Case study: Super-tall building smoke control system

The Wilshire Grand Center project includes best practices in smoke control

By Nathan B. Wittasek, PE, CFEI, LEED AP, CASp May 18, 2020

The Wilshire Grand Center owned by Hanjin Corp. and designed by AC Martin Partners is the tallest building west of the Mississippi River. The tower comprises 890 hotel rooms with related amenities and 18 office levels above a retail and parking podium.

At the base of the 73-story tower, there is an atrium that extends from the first floor to the seventh floor. Ten pressurized stairs with pressurized vestibules serve negatively pressurized corridors in the hotel and negatively pressurized floors on the office levels.
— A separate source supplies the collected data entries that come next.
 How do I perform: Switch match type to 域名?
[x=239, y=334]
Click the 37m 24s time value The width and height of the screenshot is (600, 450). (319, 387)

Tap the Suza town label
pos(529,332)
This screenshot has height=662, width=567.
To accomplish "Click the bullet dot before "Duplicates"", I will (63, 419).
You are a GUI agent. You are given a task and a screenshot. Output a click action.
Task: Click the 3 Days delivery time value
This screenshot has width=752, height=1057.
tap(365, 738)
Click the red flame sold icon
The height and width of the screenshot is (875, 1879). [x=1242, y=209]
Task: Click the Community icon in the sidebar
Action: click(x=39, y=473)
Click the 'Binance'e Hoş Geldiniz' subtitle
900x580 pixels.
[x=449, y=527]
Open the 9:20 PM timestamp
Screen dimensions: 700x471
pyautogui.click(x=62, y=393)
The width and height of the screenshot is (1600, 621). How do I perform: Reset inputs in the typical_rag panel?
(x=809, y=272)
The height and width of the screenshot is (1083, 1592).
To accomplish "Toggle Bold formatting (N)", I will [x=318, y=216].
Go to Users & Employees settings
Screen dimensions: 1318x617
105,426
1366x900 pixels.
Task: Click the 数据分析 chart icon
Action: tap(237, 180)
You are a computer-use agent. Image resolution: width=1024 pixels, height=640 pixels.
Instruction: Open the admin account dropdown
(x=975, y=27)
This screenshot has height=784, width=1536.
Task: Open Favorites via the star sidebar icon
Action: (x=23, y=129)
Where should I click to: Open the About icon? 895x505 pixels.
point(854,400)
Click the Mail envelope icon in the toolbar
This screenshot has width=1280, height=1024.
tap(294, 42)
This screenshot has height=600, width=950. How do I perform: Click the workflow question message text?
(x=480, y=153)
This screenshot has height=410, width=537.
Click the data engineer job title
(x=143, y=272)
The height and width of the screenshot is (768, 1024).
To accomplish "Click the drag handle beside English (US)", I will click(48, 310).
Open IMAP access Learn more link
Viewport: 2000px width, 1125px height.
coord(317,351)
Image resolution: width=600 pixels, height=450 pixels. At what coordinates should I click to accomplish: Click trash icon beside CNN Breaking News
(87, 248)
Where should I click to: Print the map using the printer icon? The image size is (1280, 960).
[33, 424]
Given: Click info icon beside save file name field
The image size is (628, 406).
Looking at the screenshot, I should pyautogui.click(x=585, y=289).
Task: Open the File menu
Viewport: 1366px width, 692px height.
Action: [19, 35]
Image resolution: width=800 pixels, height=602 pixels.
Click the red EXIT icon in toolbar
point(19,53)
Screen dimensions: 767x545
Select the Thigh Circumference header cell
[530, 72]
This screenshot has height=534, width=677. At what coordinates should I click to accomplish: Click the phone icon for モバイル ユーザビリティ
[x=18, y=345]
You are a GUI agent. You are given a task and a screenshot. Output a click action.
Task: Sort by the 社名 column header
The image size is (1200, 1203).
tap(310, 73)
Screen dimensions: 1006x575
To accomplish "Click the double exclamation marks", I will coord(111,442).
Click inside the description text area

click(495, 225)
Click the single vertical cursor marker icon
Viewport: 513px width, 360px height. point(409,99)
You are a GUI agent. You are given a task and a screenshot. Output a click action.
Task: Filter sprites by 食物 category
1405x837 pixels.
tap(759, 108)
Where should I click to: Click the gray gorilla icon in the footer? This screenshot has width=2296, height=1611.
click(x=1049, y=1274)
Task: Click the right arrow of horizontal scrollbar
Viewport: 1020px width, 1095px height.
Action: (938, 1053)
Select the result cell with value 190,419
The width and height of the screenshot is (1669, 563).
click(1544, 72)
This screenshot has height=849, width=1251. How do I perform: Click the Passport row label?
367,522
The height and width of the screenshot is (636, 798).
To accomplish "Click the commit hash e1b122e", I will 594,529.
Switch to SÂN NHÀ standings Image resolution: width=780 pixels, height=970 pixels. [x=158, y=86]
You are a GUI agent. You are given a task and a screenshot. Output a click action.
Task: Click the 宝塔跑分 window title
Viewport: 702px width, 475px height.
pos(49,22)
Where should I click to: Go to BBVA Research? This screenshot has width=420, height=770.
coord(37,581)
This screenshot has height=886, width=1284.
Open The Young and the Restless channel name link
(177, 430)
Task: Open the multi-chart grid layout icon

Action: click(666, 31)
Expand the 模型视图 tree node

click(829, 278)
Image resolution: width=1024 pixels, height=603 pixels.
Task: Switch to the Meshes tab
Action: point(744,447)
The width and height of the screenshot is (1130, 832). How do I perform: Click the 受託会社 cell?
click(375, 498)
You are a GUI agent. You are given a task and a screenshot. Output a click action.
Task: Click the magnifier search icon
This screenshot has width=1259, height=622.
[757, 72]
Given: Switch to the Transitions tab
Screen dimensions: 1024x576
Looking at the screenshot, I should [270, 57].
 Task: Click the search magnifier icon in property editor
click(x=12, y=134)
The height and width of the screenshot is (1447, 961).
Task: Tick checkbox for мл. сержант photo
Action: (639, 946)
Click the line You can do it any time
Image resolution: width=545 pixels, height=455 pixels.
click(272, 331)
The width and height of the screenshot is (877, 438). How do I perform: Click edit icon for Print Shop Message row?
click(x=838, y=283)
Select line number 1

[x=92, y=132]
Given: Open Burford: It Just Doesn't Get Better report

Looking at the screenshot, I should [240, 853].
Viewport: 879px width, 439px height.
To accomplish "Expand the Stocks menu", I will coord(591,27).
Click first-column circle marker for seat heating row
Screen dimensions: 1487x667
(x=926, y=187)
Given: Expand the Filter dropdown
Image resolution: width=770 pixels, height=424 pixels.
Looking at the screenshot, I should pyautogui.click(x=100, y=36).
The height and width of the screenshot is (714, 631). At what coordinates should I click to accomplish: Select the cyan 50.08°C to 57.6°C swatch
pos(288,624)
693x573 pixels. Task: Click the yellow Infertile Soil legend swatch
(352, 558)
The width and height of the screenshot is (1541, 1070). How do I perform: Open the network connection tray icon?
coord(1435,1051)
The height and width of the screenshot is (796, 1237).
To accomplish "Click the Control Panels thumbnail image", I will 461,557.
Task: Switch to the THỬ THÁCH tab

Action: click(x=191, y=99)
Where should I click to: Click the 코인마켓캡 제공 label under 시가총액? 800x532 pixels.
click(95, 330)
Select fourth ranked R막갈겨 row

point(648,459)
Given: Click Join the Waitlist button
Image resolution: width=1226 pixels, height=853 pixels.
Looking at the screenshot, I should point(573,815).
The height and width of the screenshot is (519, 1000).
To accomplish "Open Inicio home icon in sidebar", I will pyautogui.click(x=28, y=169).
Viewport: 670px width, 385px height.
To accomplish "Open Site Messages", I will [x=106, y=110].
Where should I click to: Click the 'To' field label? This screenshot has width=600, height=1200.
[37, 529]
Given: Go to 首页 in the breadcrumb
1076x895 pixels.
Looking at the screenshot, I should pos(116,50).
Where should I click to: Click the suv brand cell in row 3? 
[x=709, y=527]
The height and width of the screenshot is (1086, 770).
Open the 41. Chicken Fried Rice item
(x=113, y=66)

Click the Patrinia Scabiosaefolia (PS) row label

The subterranean parking garage is provided with an air change system that is integrated with the carbon monoxide ventilation and methane systems.

Figure 3 shows the atrium, highlighting combustible fuel loads, balcony conditions and modeling outputs as well as construction photos of stair and floor pressurization components.

The project embodies many of the best practices in smoke control that start with the analyses of smoke containment systems using the networked airflow model CONTAM from NIST to track air movement through the entire building, as well as fire dynamics simulator to analyze the requirements for smoke management within the atrium. Tenability criteria and evacuation times were calculated in the context of available safe egress time versus required safe egress time. Specific design fires were quantified from a possible roster of design fire scenarios and ultimately vetted by the authorities having jurisdiction.

Smoke containment and smoke management modeling approaches were compared to the NFPA 92: Standard for Smoke Control Systems algebraic equations and capacities were ultimately verified through a yearlong commissioning process.

The smoke containment systems were designed using complimentary pressurization approaches. The stair pressurization system pressurizes the stair shaft, which cascades into the vestibules on each floor via cracks under and around the doors or via transfer grills where larger quantities of air are required to achieve the required pressure gradients.

In turn, portions of the first smoke zone in which smoke is detected are depressurized such that the positive pressure gradient across the stair and vestibule doors in such a way that the requirements for the individual systems is minimized. In this way, in the unlikely event that any one fan were to fail, there would still be systems capable of generating a pressure gradient to resist smoke movement into the means of egress. To provide maximum flexibility for future tenants of the office, each floor was provided with an independent smoke exhaust fan that can be separately controlled and balanced.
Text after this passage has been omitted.